Brief —
Please show every line of the listing that contains the word "resolution".

Available data —
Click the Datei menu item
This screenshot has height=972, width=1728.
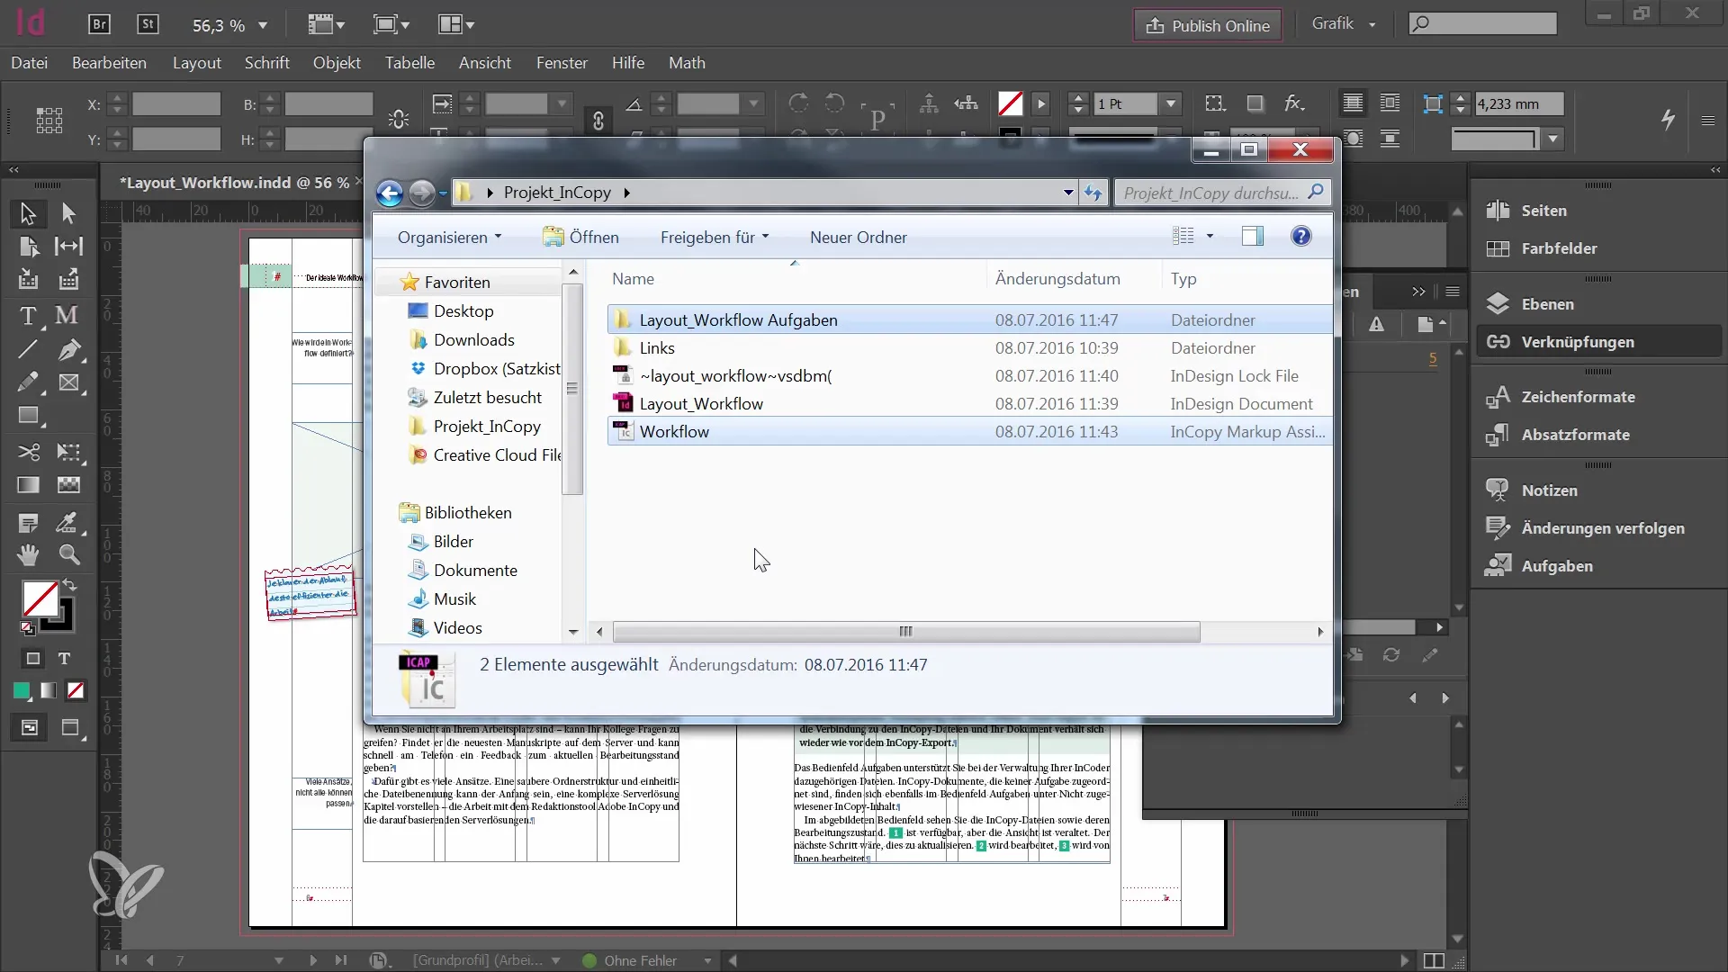click(x=29, y=63)
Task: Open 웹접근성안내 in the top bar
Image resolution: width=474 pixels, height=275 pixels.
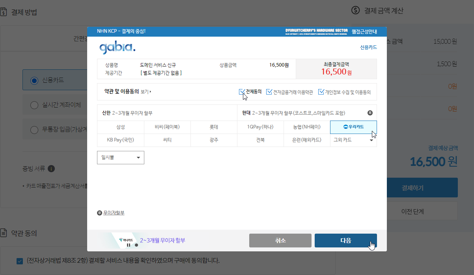Action: pyautogui.click(x=365, y=31)
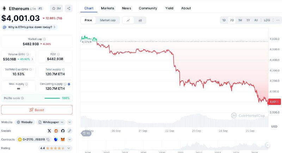Open the share icon next to Ethereum

(x=69, y=8)
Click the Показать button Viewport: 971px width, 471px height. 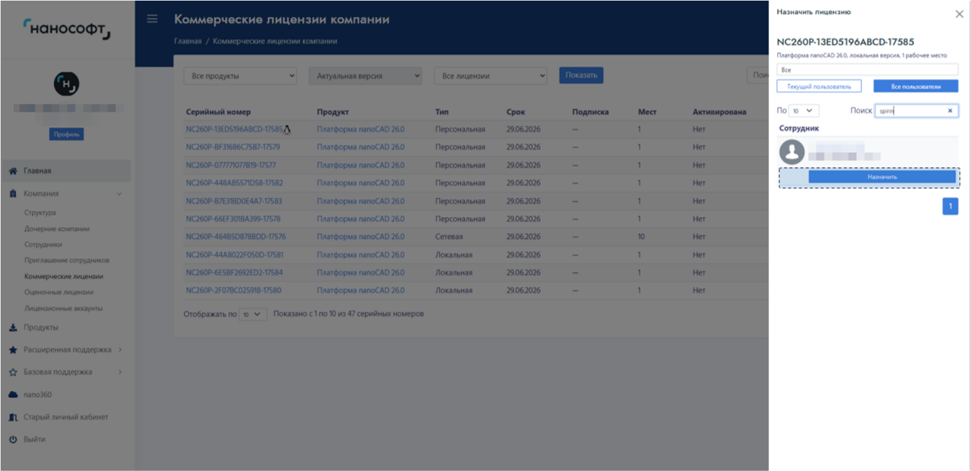click(x=581, y=76)
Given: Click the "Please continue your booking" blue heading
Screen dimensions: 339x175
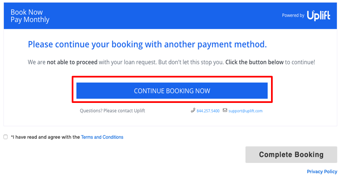Looking at the screenshot, I should (147, 45).
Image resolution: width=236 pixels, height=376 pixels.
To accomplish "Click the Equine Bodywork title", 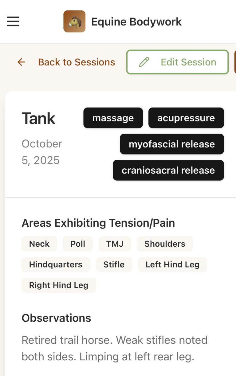I will point(136,22).
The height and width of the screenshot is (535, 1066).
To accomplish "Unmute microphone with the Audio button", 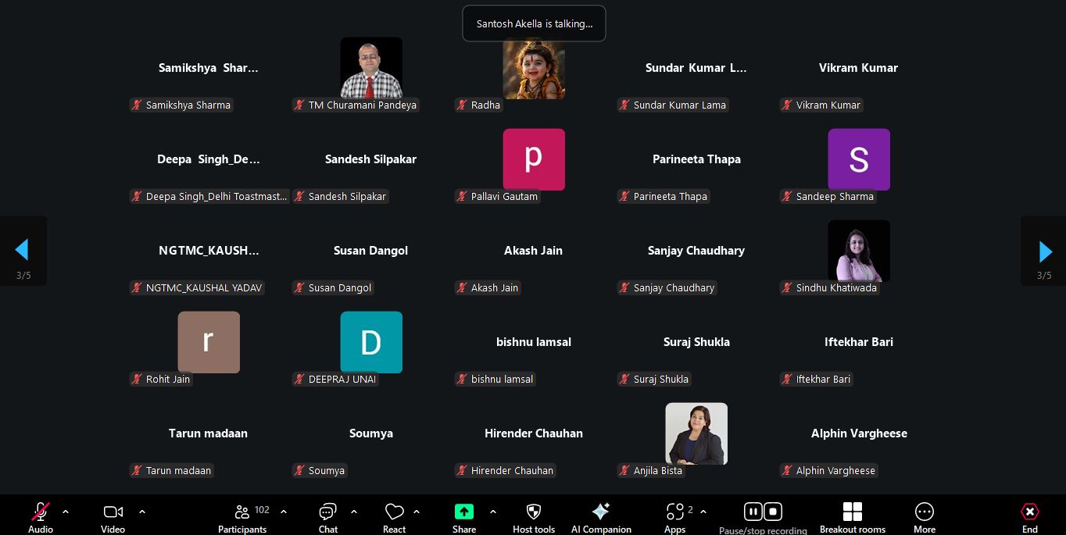I will [41, 512].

Written response —
Image resolution: width=474 pixels, height=275 pixels.
Image resolution: width=236 pixels, height=376 pixels.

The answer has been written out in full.